TASK STATEMENT — Rewrite the items from the line with "Click the Datensteuerung database icon" to the line with "click(65, 437)", putting "storage icon" in place of "database icon" and keeping everything else the same. Leave out the pictures.

STORED RECORDS —

◇ ◇ ◇ ◇ ◇

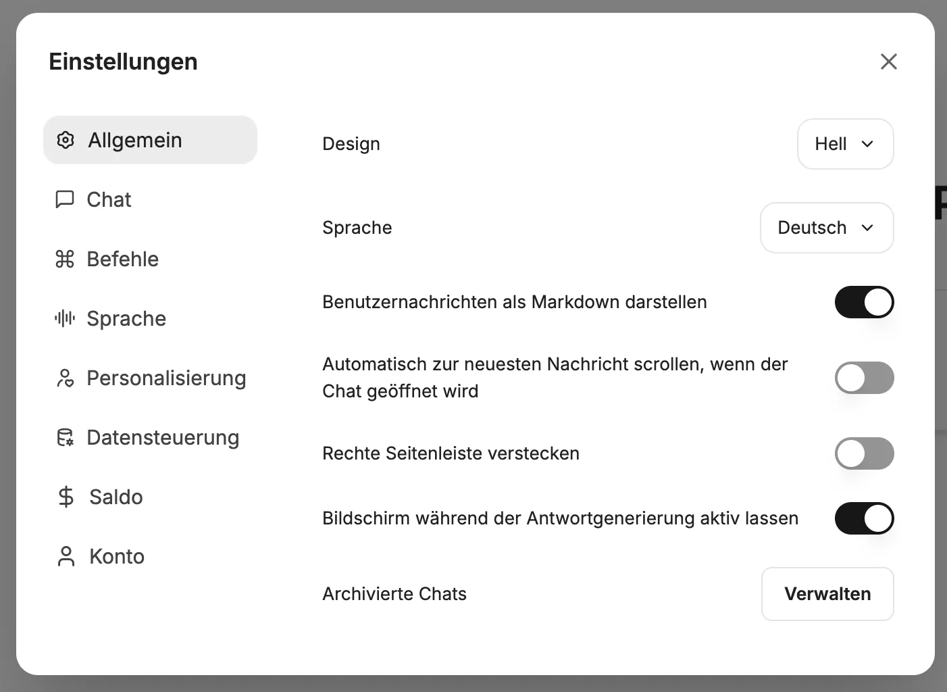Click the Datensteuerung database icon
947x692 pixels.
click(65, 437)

◇ ◇ ◇ ◇ ◇

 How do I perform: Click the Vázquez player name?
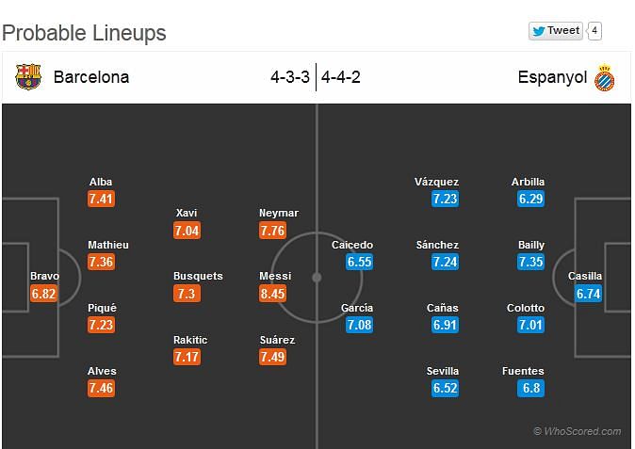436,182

◇ ◇ ◇ ◇ ◇

TASK RESPONSE —
Click the Datensteuerung storage icon
947x692 pixels.
click(65, 437)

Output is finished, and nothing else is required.